Mais pessoas estão migrando devido à escassez de alimentos

“...e haverá fomes,” Mateus 24:7

06 de maio de 2017.

 

O Programa Mundial de Alimentos, PMA, divulgou resultados de um estudo sobre a relação entre escassez de alimentos e migração. Segundo a agência, quando o índice de insegurança alimentar aumenta apenas 1%, mais 1,9% de pessoas migram para outros países.

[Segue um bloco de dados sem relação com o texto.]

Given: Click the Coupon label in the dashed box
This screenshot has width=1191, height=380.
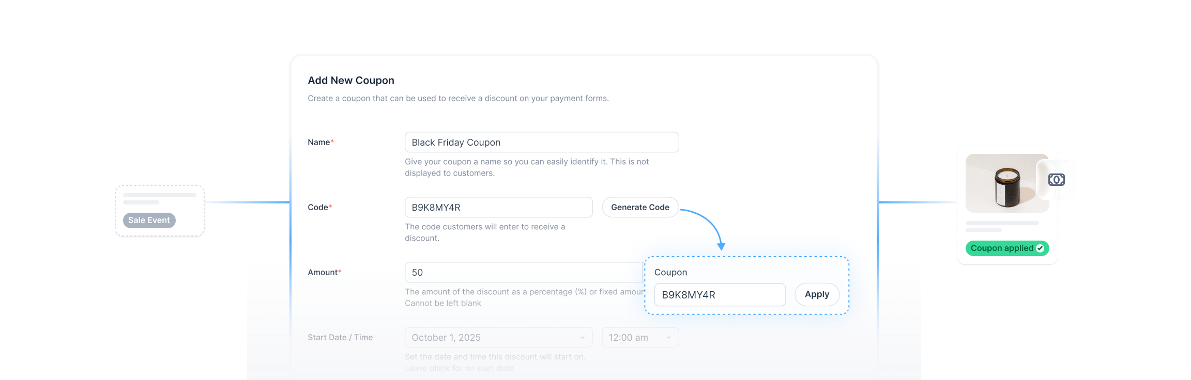Looking at the screenshot, I should click(x=670, y=273).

O PMA explica que essa ligação é "complexa", porque o próprio ato de migração pode gerar mais insegurança alimentar devido a falta de oportunidades e perigos durante a jornada para outras nações.

Sem opção

Sobre o assunto, a ONU News entrevistou a vice-diretora da agência da ONU para Agricultura e Alimentação, FAO. Em Nova Iorque, Maria Helena Semedo explicou que é preciso garantir condições para que esses civis não precisem abandonar suas casas.

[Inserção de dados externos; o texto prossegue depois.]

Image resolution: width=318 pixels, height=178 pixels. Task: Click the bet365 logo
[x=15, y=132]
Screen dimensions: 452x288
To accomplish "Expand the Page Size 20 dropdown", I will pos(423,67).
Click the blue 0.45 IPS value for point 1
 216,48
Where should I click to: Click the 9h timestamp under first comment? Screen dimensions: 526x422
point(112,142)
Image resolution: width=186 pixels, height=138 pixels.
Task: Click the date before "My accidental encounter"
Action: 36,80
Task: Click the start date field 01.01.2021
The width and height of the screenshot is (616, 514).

"Uma das origens das migrações é as pessoas não terem o que comer. As pessoas viverem na pobreza e migrarem à procura de uma vida melhor. Nós na FAO temos uma mensagem a dizer que as pessoas têm que ter opções. Se quiserem ficar onde estão, temos que ajudar a criar opções em que elas possam ter uma vida digna, em que possam ter acesso a uma alimentação sadia e que possam ter emprego de forma a poderem ter rendimentos."

O estudo do PMA revela exatamente isso: a maioria dos deslocados não quer buscar abrigo muito longe de casa. O levantamento traz também casos "dramáticos" de pessoas forçadas a tomar medidas extremas quando perderam tudo.

Longa jornada

Uma família do Sudão do Sul, por exemplo, seguiu numa jornada de duas semanas a pé até Darfur, no Sudão, em busca de alimentos.

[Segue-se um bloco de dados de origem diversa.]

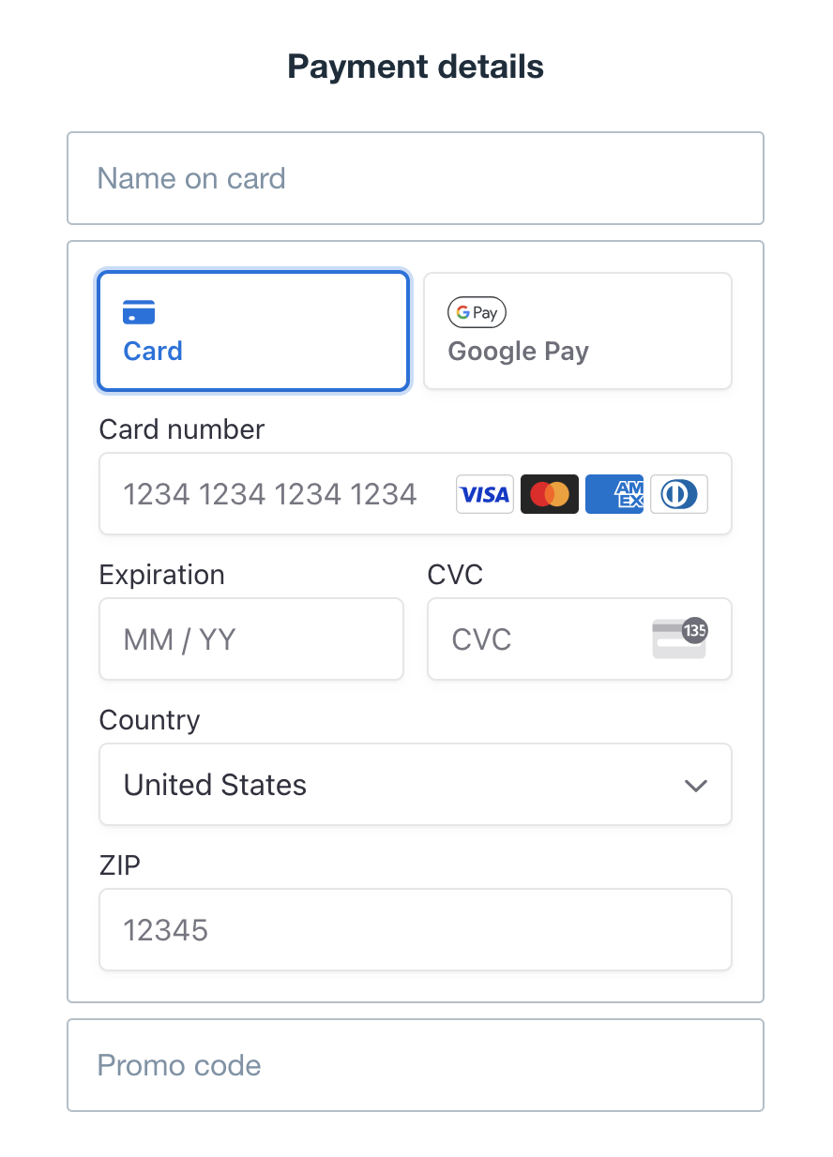
Task: Click the blue credit card icon
Action: click(139, 312)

Quase 2 milhões de sul-suldaneses já abandonaram o país devido ao conflito e à seca, que causou a situação de fome.

A forte seca também aumentou os níveis de fome na Somália, fazendo com que milhares de civis fossem para os países vizinhos Quênia e Etiópia.

Segundo o PMA, a insegurança alimentar é uma das causas de conflitos armados, com 0,4% a mais de pessoas fugindo de um país para cada ano em que a nação fica em conflito.